--- Material shown Enclosed Below ---

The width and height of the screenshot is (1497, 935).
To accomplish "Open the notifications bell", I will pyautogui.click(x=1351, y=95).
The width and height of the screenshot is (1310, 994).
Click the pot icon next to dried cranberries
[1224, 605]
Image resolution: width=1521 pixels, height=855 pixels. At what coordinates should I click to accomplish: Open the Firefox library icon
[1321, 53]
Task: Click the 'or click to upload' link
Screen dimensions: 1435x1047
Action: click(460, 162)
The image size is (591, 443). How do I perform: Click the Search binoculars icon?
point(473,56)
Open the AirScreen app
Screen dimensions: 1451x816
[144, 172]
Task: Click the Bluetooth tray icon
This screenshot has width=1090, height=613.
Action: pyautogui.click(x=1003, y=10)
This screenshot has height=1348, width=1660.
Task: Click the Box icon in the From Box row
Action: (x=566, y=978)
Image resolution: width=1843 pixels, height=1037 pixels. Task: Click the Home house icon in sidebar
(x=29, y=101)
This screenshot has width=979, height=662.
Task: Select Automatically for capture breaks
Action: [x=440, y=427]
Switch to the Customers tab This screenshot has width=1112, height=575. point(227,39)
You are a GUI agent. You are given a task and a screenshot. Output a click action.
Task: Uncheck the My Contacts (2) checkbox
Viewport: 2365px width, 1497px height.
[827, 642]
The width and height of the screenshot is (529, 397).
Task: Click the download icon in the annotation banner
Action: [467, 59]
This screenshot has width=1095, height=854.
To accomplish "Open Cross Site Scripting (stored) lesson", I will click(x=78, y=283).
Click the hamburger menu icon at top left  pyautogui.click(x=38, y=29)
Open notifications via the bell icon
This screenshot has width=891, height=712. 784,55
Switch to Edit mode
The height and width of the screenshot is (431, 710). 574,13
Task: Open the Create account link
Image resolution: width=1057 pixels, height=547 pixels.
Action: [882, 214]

--- End of Enclosed Material shown ---

Copy each line above holding "will".

To accomplish "Open the notifications bell", I will pyautogui.click(x=1351, y=95).
To accomplish "Open Cross Site Scripting (stored) lesson", I will click(x=78, y=283).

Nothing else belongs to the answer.